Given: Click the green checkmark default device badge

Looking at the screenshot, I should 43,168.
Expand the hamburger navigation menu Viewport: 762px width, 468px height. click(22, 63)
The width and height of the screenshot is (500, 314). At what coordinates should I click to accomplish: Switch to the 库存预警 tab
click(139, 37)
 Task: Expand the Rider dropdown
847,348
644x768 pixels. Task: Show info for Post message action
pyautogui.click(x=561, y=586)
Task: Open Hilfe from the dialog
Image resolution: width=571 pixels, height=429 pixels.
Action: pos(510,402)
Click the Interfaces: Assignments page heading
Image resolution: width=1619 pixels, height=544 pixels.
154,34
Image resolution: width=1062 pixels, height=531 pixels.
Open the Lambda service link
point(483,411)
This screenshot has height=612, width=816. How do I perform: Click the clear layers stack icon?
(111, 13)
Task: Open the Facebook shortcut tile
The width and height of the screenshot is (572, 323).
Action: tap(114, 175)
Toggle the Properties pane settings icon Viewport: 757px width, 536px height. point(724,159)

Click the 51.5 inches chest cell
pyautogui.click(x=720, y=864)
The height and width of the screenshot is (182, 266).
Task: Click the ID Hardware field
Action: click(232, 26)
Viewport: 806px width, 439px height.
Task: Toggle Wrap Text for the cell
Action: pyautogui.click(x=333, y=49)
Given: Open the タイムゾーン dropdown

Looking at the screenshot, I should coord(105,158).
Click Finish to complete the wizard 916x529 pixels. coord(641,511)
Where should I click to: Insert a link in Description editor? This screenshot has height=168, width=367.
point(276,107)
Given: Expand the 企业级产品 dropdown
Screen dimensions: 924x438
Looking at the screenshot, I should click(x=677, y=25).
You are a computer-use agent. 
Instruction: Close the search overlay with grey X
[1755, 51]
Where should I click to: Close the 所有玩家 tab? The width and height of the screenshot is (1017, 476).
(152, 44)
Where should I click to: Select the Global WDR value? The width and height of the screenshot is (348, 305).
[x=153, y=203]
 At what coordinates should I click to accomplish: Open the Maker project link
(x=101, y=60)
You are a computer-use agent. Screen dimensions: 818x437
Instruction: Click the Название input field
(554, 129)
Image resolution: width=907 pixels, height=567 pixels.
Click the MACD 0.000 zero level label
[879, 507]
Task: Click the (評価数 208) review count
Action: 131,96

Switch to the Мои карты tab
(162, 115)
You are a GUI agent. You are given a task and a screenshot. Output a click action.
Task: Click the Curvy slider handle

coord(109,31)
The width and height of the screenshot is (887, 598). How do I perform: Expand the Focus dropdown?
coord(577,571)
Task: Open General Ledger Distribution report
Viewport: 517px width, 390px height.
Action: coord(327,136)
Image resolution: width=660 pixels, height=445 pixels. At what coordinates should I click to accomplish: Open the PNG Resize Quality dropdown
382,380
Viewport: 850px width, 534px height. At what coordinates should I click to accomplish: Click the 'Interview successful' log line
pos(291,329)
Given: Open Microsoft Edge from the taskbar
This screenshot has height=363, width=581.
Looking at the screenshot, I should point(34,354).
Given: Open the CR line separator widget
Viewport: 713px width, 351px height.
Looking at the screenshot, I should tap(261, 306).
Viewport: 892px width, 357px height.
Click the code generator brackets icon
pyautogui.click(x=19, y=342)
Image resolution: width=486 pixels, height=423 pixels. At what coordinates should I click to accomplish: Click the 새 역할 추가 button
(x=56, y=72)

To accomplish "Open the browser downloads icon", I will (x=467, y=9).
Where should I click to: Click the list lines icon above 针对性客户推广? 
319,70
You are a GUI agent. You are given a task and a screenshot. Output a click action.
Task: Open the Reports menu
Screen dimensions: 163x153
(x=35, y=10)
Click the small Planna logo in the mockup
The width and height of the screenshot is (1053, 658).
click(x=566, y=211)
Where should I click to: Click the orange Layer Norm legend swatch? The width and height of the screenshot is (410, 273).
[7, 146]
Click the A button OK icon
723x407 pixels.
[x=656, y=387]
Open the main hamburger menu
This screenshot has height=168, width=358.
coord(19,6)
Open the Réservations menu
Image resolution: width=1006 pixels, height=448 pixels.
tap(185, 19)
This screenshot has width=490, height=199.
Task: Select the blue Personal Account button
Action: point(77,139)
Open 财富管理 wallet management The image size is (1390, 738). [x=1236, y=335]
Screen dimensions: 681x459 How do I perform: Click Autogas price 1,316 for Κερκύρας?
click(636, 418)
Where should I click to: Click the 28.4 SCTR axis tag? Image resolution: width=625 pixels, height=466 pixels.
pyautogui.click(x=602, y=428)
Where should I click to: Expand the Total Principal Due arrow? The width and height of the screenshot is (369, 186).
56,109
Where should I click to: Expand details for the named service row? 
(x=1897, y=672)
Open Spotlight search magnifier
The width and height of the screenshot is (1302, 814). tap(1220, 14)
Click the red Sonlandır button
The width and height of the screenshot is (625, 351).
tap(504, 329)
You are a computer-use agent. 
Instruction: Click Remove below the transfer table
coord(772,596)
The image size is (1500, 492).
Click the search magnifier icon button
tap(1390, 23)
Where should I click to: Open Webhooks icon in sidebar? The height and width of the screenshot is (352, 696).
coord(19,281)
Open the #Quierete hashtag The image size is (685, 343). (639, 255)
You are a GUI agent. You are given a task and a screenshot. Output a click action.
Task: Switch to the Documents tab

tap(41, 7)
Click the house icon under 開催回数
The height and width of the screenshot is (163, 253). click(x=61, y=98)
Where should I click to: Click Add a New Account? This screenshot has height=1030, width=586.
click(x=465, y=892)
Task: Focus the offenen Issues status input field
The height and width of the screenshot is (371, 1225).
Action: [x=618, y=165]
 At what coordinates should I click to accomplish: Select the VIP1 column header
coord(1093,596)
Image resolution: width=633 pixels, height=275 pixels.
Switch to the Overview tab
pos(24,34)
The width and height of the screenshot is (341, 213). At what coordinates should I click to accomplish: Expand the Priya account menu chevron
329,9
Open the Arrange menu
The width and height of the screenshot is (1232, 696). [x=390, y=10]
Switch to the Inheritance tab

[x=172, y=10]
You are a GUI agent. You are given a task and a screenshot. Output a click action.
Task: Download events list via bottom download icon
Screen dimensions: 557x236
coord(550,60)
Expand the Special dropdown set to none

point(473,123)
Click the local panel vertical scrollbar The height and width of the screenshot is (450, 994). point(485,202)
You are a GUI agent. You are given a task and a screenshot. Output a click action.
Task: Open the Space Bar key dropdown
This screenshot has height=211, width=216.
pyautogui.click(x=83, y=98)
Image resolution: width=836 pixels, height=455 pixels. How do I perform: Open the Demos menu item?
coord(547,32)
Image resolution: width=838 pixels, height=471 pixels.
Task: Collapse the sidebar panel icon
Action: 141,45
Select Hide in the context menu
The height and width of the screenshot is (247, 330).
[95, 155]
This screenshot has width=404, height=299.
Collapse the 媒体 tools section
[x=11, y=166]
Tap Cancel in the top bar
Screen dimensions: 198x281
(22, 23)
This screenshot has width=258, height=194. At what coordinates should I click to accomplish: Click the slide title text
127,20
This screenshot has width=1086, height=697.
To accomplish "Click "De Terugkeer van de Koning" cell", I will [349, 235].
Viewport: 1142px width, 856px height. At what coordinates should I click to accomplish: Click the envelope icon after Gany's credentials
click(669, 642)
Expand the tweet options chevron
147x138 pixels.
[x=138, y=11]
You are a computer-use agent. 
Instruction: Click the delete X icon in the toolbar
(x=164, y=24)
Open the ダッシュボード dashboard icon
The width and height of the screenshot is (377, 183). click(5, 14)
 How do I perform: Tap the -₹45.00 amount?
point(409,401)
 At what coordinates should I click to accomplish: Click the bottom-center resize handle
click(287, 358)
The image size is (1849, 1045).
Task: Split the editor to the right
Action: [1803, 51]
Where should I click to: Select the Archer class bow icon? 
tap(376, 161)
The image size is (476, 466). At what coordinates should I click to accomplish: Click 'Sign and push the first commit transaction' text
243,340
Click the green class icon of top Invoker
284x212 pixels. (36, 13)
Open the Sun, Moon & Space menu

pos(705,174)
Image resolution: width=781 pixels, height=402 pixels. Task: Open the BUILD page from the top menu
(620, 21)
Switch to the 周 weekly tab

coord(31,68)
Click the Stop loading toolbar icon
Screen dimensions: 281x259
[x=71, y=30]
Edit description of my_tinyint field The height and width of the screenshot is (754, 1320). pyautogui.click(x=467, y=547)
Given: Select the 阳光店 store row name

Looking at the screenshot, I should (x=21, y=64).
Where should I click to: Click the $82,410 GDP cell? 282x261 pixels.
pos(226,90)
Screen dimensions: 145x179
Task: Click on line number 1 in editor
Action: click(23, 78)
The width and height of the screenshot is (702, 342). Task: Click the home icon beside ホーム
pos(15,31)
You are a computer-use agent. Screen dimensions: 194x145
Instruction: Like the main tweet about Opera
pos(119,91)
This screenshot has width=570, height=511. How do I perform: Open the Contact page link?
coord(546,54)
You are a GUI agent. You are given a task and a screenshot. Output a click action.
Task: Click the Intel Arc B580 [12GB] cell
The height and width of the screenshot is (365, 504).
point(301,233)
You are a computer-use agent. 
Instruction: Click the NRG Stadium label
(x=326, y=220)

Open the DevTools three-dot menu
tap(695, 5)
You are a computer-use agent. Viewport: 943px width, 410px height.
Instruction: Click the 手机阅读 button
____________
** Your goal **
In the data above, find each line that has the word "will" and copy it out.

** Task solution **
To accomplish "Open the browser downloads icon", I will (x=467, y=9).
To accomplish "Click "De Terugkeer van de Koning" cell", I will [349, 235].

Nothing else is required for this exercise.